Little bit of jazz/prog on ‘Quiet Days’, not my personal cup of musical tea, however the musicianship is again top notch. Camel (‘Nude’ onwards) would be another musical reference point, as ESP – like Camel – pay lots of attention to the musical detail on each song they create.
The symphonic/big sound created make this album one that will stand up to repeated plays. Interesting listen and it certainly grabs the listener’s attention taking them on a marvelous musical journey.
Jason Ritchie


And the award for the most ambitious album of 2016 goes to….
Pay attention, we may ask questions at the end.
Here goes, ESP, is the new project from Tony Lowe and Mark Brzezicki. If the latter, the Big Country drummer who has also worked with The Cult and Sting amongst others, is probably the most familiar, then its Lowe’s back catalogue that is particularly crucial and pertinent here too. He is a producer to the stars (Robert Fripp, Toyah, Bram Stoker and just about anyone who wants to make a prog record), as well as working with the likes of Julian Lennon and Roger Daltrey.
As such, when the two decided to get together and record a Prog Rock album they were able to call on a stellar cast including David Cross – the ex King Crimson violinist who himself released such a magnificent solo album this year and the incredible on so many levels Van Der Graaf Generator saxophone and flute blower David Jackson and many more (frankly the list of guests here might take up the whole review).
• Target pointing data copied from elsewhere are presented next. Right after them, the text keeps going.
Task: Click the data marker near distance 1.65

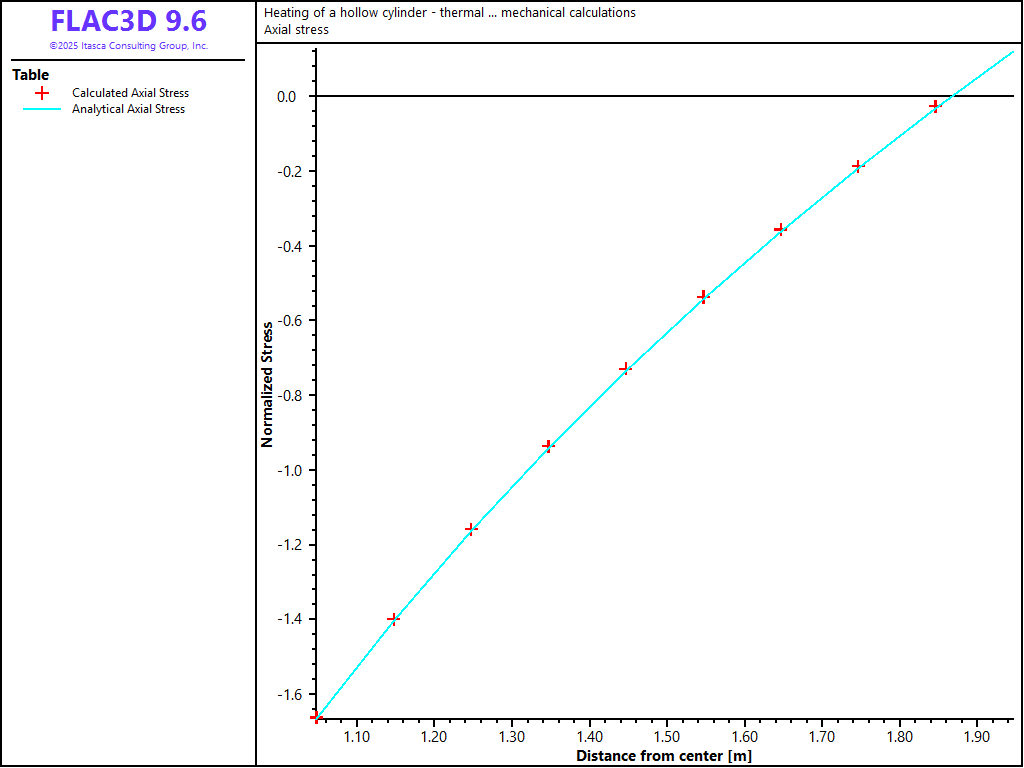Action: tap(780, 229)
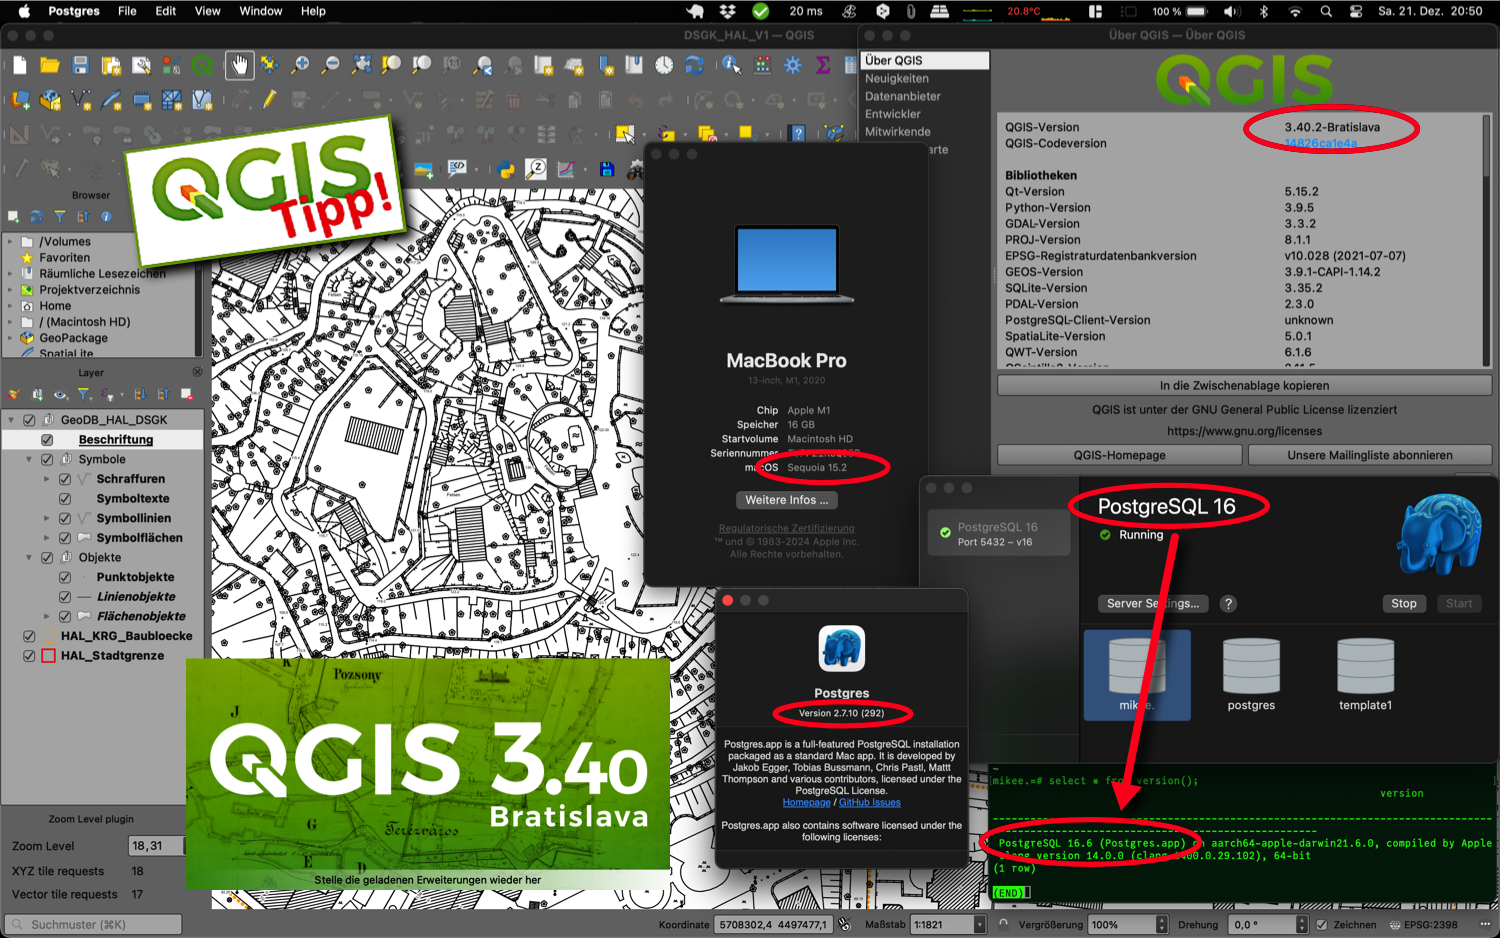Screen dimensions: 1500x938
Task: Toggle visibility of HAL_Stadtgrenze layer
Action: [x=27, y=656]
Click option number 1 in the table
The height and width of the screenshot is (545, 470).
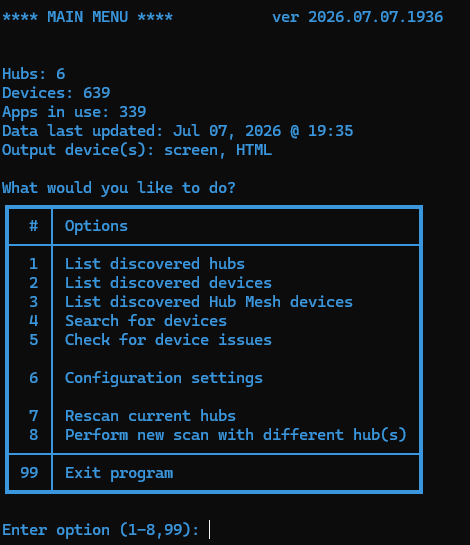coord(33,264)
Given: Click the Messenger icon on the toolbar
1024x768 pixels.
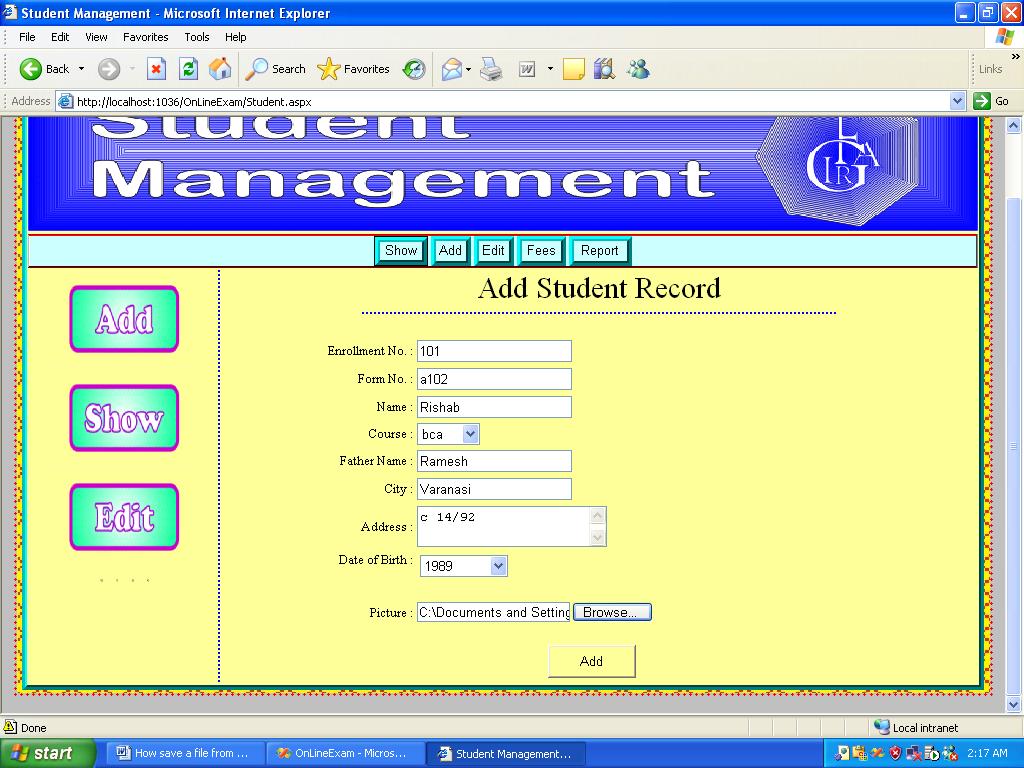Looking at the screenshot, I should pos(639,69).
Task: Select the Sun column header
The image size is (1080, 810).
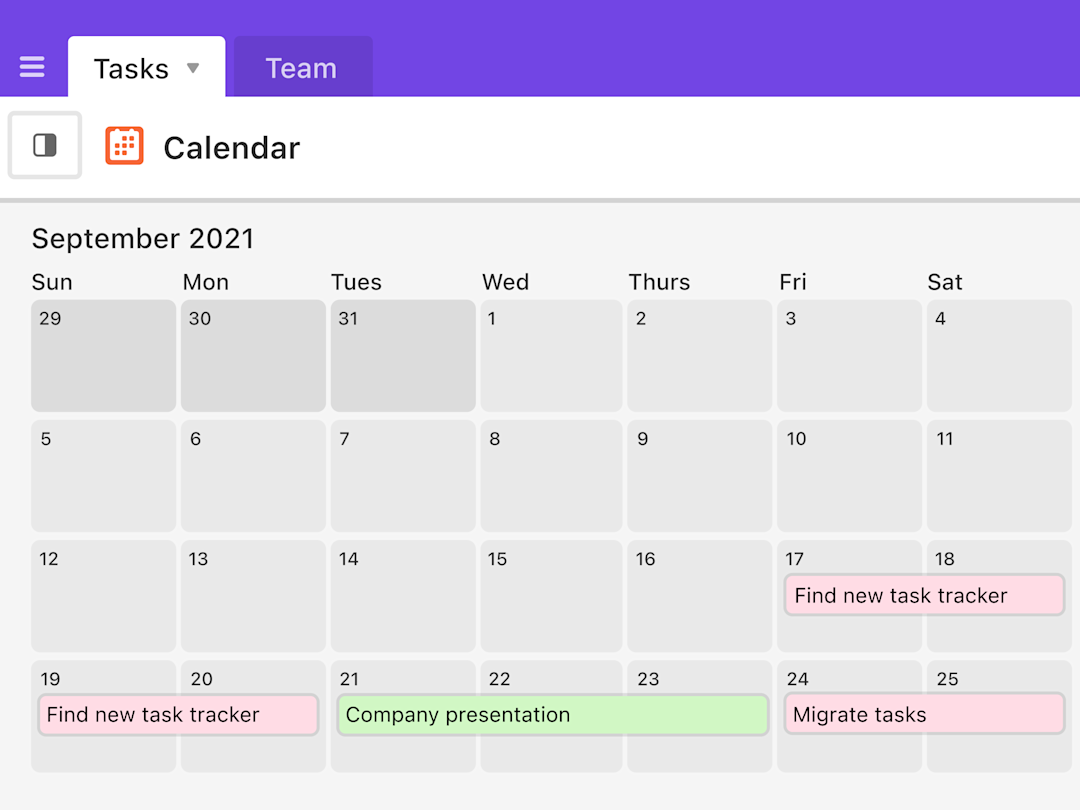Action: point(51,282)
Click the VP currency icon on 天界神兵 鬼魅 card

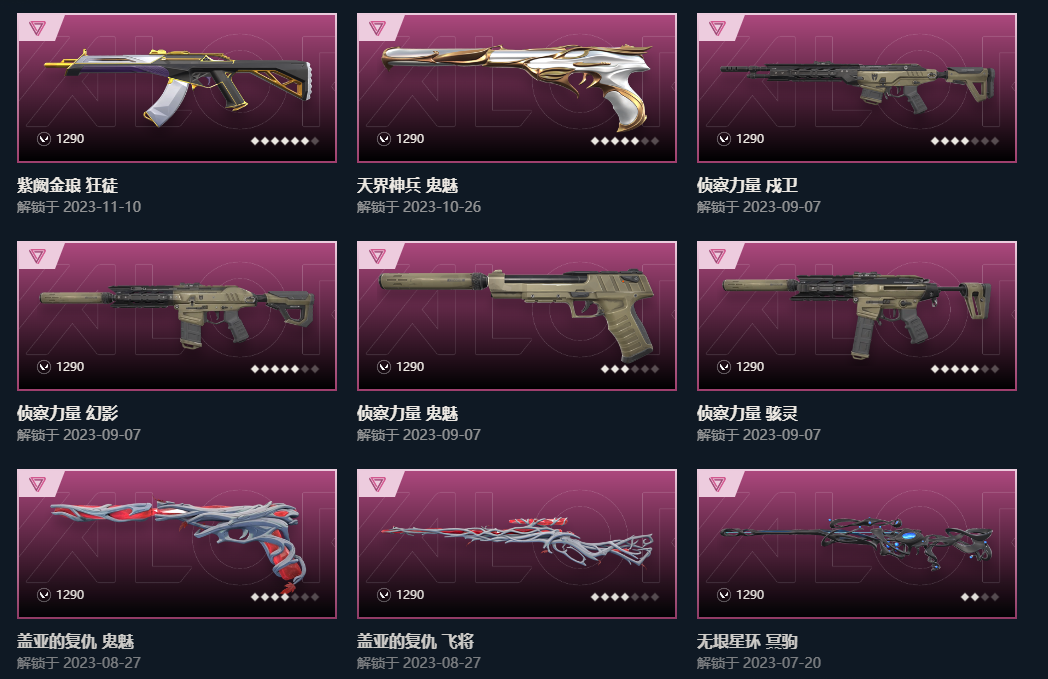point(384,139)
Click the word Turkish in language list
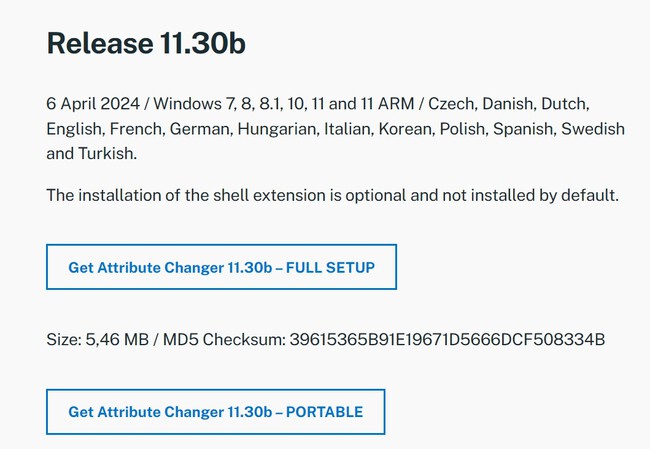The image size is (650, 449). 107,153
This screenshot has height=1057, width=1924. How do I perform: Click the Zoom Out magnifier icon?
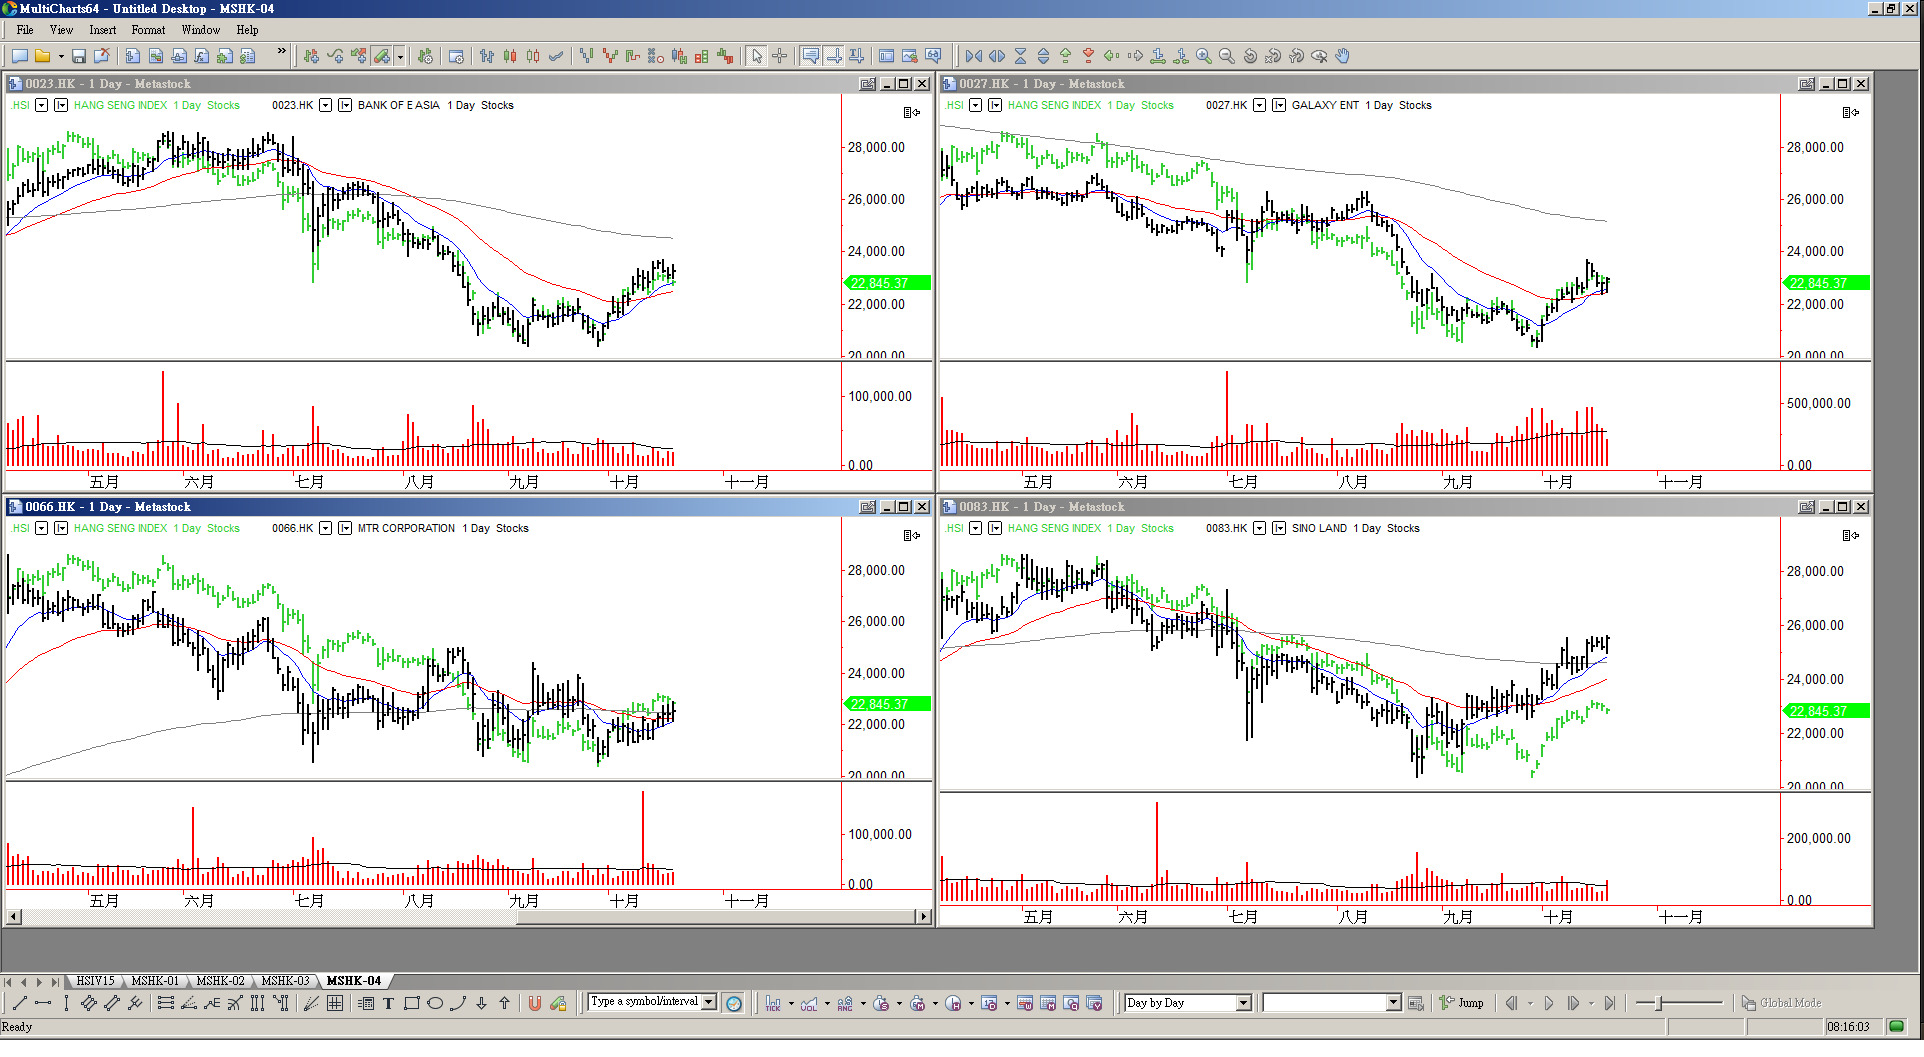pyautogui.click(x=1227, y=56)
Got all that? Good. Cos that’s the easy bit.
Here’s where it gets complicated. “Invisible Din” is a concept record about a man called Emlyn thinking back to a childhood memory of an illness that was cured by an out of body experience involving a ghostly presence, and how it relates to his life now – his sense of yearning, his search for a partner and many other things.
Still with us?
Actually it doesn’t matter whether you understand the concept or not, because “Invisible Din” is quite brilliant, and surprisingly accessible.
The playing is quite wonderful, and the songs are epic journey’s often encompassing two or three parts, and many with huge instrumental passages – and the phenomenal Saxophone of Jackson at the end of “Through The Dream” is worth buying this record for alone – but all with the idea that this should be enjoyed not endured and there is nothing remotely “challenging” (always a dread word) about this quite glorious 70 minutes.
It is best listened to as a whole piece, but if you don’t have 70 minutes spare then dive into the Floyd-like world of “Uninvited Guest” immediately, its lush, classy soundscape is one which you won’t want to leave. “Where Is My Home” on the other hand is short and to the point, but the absolute highlight here is the record’s centrepiece, “Searching The Banks For A Memory” which has echoes of early Genesis, King Crimson and Yes, but still manages entirely out on its own and fresh.
“Waiting For The Rush” is perhaps the biggest left turn on offer, with its stark electro beats and pulsing rhythm, beautifully balanced by Lowe’s guitar and gentle voice, while “Quiet Days” is a huge evocative undertaking, but one which is pulled off with an ease that only those of consummate skill could muster.
The title track itself is an instrumental affair, with lilting pianos and strings giving the thing a classical feel at the start, before it moves into more traditional Prog hinterland, and by the time it ends with the uplifting “Almost Seen” which builds to a mighty crescendo, you are left with the feeling that you are not quite sure what happened, but you are absolutely glad it did.
It takes some real imagination to even come up with this idea, but to pull it off in the way that ESP have done is truly a wonder to behold.